Residents of Istanbul and Ankara woke up to a quiet morning Sunday as demonstrations against the government of Prime Minister Recep Tayyip Erdogan appeared to have subsided for now.
Thousands of Turks in Istanbul had protested well into Saturday night in what has turned into a nationwide anti-government out-pouring.
Protesters in the capital Ankara set fires to cars and buildings, causing clouds of smoke to mix with of tear gas.
What had started as a small sit-in against the renovation of a central Istanbul square has spiraled into chaos as thousands took to the streets to protest against what they see as Erdogan’s increasingly authoritarian style.
Erdogan vowed to press ahead with the redevelopment project and called for demonstrators to end their protests.
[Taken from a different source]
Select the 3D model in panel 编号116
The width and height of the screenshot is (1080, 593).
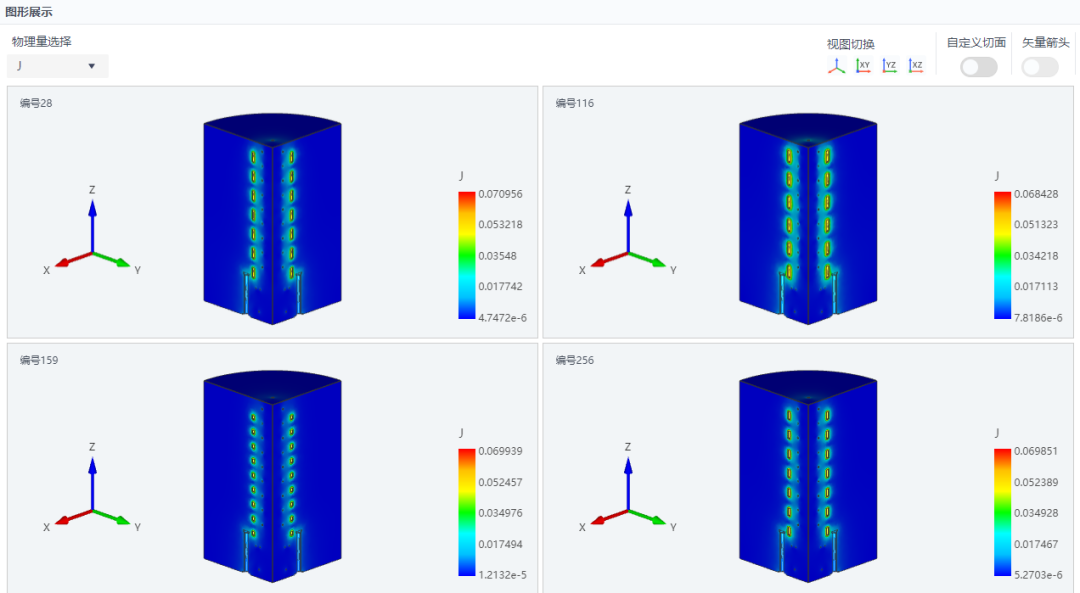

Turkish Interior Minister Muammer Guler said more than 900 people have been arrested in protests across the country, while 26 police officers and 53 citizens have been wounded. Some of those arrested have already been released.
Analysts say the unrest signifies growing discontent over the policies of the Islamist-dominated government, which some accuse of becoming increasingly authoritarian.
Mine Eder, a political science professor at Istanbul’s Bogazici University, tells VOA the movement is drawing from a broad range of the Turkish population.
“I think is sort of a spontaneous civil movement that started with the ownership of the trees and sort of turned into this ‘We’ve had enough with this government and with this style of governance and with the unwillingness of the government to listen to us’,” she said.
Eder says many were frustrated at a perceived decline in freedom of expression following a series of harsh police crackdowns on protests, including at this year’s May Day rally. Others, she says, were frustrated by high unemployment rates.
She says the government’s response shows it is concerned that the protests could spiral out of control, potentially challenging its rule.
Rights groups have already expressed concern at the authorities’ use of force in dealing with the protests.
Amnesty International said Friday that the Turkish authorities should “stop using excessive force against peaceful protesters” and called for an investigation.
A U.S. State Department spokesman said Washington believes Turkey’s long-term stability, security and prosperity is best guaranteed by upholding the fundamental freedoms of expression, assembly and association.